En outre, si on ajoute à ce montant les projets d’extraction qui n’ont pas encore vu le jour, mais qui sont planifiés, cela porterait l’ensemble à 1.182,3 gigatonnes de CO2 potentiellement émises – soit le double du seuil permis.

10 pays en ligne de mire

Parmi les entreprises à l’origine de ces projets d’extraction, on trouve les habituels Gazprom, Saudi Aramco, ExxonMobil et Petrobras, sans oublier TotalEnergies, Chevron, Shell et BP. Et, concernant les régions concernées, les auteurs de l’étude remarquent que seuls 10 pays cumulent plus de 10 de ces «bombes carbone» et deux tiers des émissions carbone potentielles: la Chine, la Russie et les États-Unis en tête, mais aussi des pays du Moyen-Orient.

10 pays cumulent plus de 10 de ces «bombes carbone» et deux tiers des émissions carbone potentielles – avec la Chine, la Russie et les États-Unis en tête. (Illustration: Energy policy)

10 pays cumulent plus de 10 de ces «bombes carbone» et deux tiers des émissions carbone potentielles – avec la Chine, la Russie et les États-Unis en tête. (Illustration: Energy policy)

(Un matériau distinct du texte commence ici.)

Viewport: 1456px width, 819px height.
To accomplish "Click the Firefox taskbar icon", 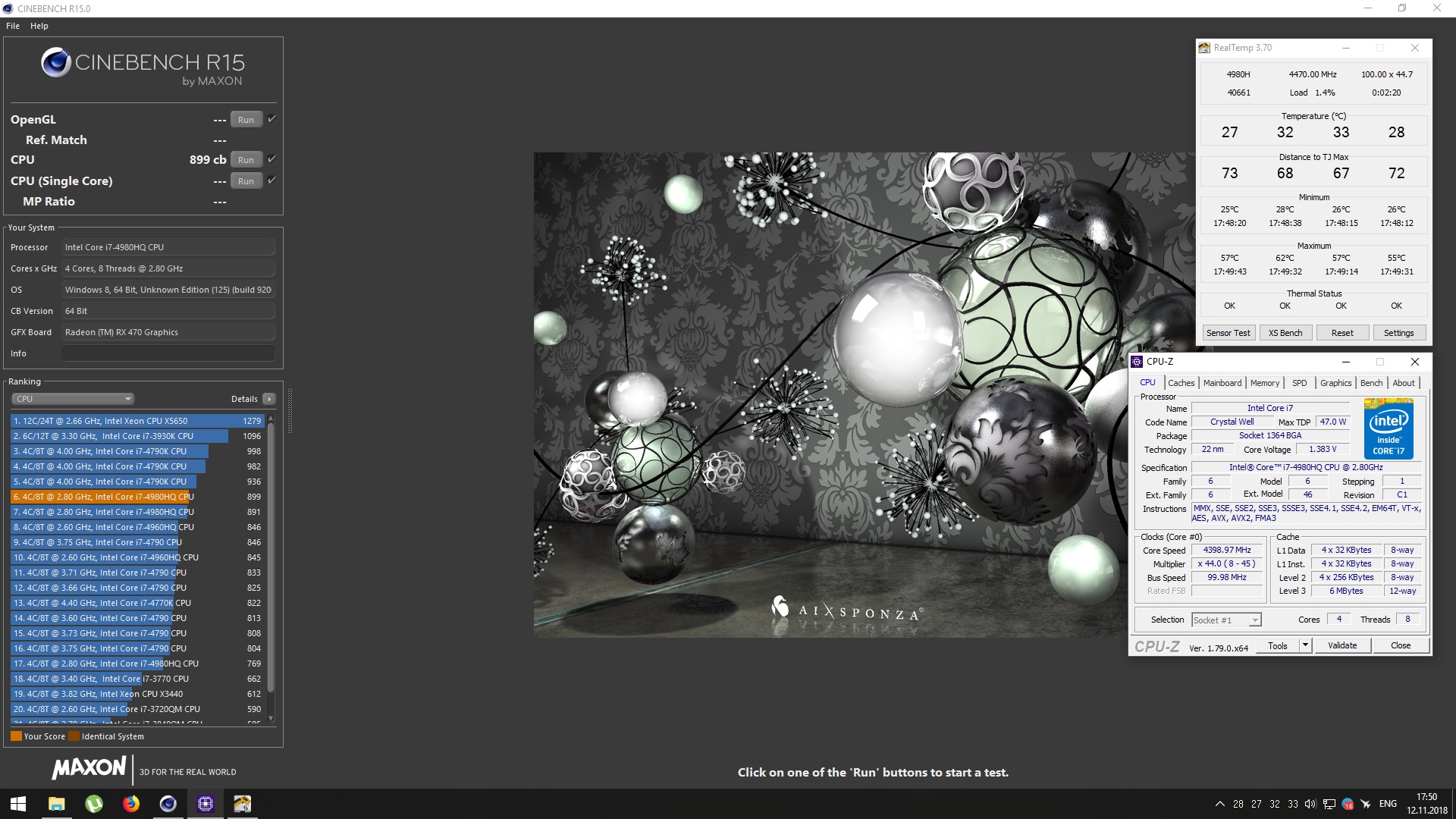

De quoi rester relativement optimiste, selon les auteurs du rapport: «Cela permet de mieux cibler les efforts multilatéraux, puisque seulement un nombre limité de gouvernements devront participer aux discussions», explique ainsi le rapport.

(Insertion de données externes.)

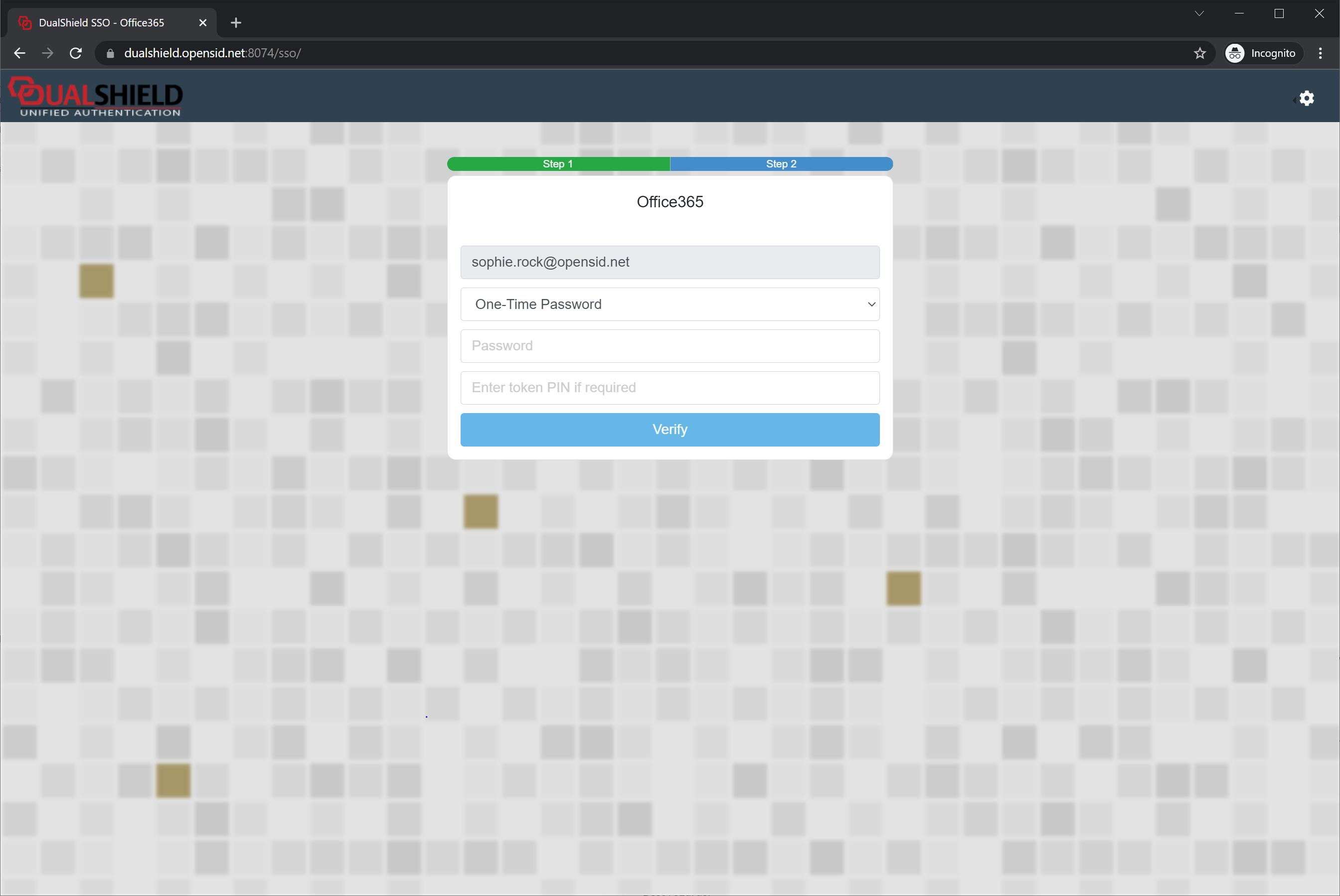Click the Incognito profile indicator

[1263, 53]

L’objectif affiché du rapport est en effet de rendre mieux identifiables les priorités – en l’occurrence, ces 425 «bombes carbone» – sur lesquelles agir au niveau de la production pour parvenir à limiter les émissions de gaz à effet de serre. «Cette liste peut soutenir les militants et les décideurs politiques en vue de fixer les priorités et de préparer les prochaines étapes afin de désamorcer ces bombes carbone», déclarent ainsi les auteurs de l’étude.

Pas de nouveau projet

Il y a en tout cas fort à faire sur ce sujet: la combustion des énergies fossiles (charbon, pétrole, gaz) est responsable de 80% des émissions de gaz à effet de serre dans le monde. Selon la récente feuille de route de l’agence internationale de l’énergie (AIE) pour atteindre la neutralité carbone en 2050, aucun nouveau projet de champs pétrolifères ou gaziers ne doit désormais être mis en œuvre si nous voulons conserver une chance de limiter le réchauffement climatique à 1,5°C, comme le prévoit l’accord de Paris.

C’est pourtant loin d’être le cas. Le dernier «production gap report» des Nations unies, publié en 2021, constate que les politiques publiques actuelles dirigent le monde vers une production de combustibles fossiles plus de deux fois supérieure à celle compatible avec un tel objectif.